Avram Finkelstein is an artist and writer living in Brooklyn. Finkelstein is a founding member of the collective responsible for Silence=Death and AIDSGATE, which was recently included in Regarding Warhol: Sixty Artists, Fifty Years at The Metropolitan Museum in New York. He is also a founding member of the art collective, Gran Fury, with whom he collaborated on public art projects for international institutions including The Whitney Museum of American Art, The Venice Biennale, ArtForum, MOCA LA, The New Museum of Contemporary Art, Creative Time, and The Public Art Fund. The collective had its first retrospective at 80 WSE in 2012, and has work in the permanent collections of The Whitney, MoMA, The New Museum and The New York Public Library. His recent workshops and lectures focus on the  "Flash Collective," a new paradigm for rethinking the public sphere, an experiment in political art-making focused on the creation of a one day collective to produce a single art intervention in a public space.

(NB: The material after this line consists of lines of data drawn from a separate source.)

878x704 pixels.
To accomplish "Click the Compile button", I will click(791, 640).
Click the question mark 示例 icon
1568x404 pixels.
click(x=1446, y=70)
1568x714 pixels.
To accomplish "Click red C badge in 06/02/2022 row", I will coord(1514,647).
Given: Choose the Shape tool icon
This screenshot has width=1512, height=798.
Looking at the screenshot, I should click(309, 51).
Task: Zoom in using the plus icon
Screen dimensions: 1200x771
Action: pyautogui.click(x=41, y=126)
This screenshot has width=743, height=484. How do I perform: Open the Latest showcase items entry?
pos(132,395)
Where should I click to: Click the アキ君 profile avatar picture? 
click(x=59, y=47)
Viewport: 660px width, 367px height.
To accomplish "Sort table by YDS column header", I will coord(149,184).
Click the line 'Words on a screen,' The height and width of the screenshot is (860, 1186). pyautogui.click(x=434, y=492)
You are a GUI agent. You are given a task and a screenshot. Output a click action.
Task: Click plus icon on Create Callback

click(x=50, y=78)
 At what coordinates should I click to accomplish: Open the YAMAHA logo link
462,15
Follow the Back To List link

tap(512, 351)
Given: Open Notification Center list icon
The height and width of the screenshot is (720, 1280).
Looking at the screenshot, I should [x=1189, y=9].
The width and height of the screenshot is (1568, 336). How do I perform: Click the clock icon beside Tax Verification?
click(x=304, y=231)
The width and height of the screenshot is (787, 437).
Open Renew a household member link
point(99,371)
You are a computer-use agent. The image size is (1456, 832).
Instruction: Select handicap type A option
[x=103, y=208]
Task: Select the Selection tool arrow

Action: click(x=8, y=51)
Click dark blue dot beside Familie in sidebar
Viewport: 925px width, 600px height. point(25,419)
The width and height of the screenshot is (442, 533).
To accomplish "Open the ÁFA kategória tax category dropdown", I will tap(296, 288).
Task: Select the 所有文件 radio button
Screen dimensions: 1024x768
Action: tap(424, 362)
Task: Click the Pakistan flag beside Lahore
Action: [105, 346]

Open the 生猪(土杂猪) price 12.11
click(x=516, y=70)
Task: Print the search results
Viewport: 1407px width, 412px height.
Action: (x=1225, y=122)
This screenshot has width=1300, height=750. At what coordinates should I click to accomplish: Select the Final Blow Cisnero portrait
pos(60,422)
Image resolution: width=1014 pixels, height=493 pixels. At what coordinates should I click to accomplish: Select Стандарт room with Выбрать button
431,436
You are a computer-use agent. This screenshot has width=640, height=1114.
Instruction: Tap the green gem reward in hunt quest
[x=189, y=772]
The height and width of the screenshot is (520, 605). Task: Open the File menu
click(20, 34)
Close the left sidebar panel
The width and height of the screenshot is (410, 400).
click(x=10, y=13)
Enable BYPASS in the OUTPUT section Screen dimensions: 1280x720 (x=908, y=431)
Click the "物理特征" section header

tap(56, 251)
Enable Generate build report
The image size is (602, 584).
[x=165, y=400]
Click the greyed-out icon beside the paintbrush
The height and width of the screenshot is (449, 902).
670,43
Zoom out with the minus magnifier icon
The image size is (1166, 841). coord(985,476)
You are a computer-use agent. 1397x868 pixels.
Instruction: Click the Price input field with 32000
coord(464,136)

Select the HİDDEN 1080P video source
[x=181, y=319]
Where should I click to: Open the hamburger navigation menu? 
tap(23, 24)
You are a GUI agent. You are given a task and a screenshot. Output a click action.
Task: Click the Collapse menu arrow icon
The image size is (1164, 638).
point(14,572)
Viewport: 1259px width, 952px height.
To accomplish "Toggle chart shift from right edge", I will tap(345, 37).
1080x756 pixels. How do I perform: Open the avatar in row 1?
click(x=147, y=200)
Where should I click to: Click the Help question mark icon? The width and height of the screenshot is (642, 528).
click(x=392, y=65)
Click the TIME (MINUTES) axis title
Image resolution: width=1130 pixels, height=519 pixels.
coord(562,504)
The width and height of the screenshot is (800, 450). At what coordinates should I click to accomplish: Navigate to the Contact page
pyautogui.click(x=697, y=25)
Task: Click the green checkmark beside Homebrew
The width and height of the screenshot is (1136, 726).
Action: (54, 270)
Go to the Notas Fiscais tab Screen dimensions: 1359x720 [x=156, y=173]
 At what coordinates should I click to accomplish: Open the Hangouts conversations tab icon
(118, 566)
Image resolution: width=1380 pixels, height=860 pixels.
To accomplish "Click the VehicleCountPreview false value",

Carrie Moyer is a painter and writer based in Brooklyn, NY. She has shown extensively in the US and Europe since 1994. Moyer has been the subject of two recent museum exhibitions: Carrie Moyer: Pirate Jenny, a traveling exhibition that originated at the Tang Museum in 2013, and Carrie Moyer: Interstellar at the Worcester Museum of Art, Worcester, MA in 2012. Her work has been included in exhibitions at PS1/MoMA, Everson Museum, American University Museum, Weatherspoon Museum, Palm Beach ICA, Cooper Hewitt, Shedhalle (Zurich), and Le Magasin (Grenoble), among others. Moyer’s critical writing has appeared in Art in America, Artforum, The Brooklyn Rail, and Modern Painters. Recent writing projects include catalog essays on Louise Fishman and Nancy Grossman. She is an Associate Professor at Hunter College. Moyer is represented by DC Moore Gallery in New York City. Sirens, a solo show of paintings, opens on February 18 and continues through March 26, 2016.

Sue Schaffner is a photographer and publishes under the alias Girl Ray. Her work includes portraits of featured media personalities for magazines. Her photos have appeared in Men's HealthPeople, Entertainment WeeklyFortuneEsquire, and Wired.  Getty Images and Corbis license her stock photography library internationally. In addition to being an artist consultant in the Creative Capital Foundation Professional Development Program, she is currently developing a camera review website, MyFavoriteCameras.com. She works out of her studio in the Gowanus Studio Space in Brooklyn, NY.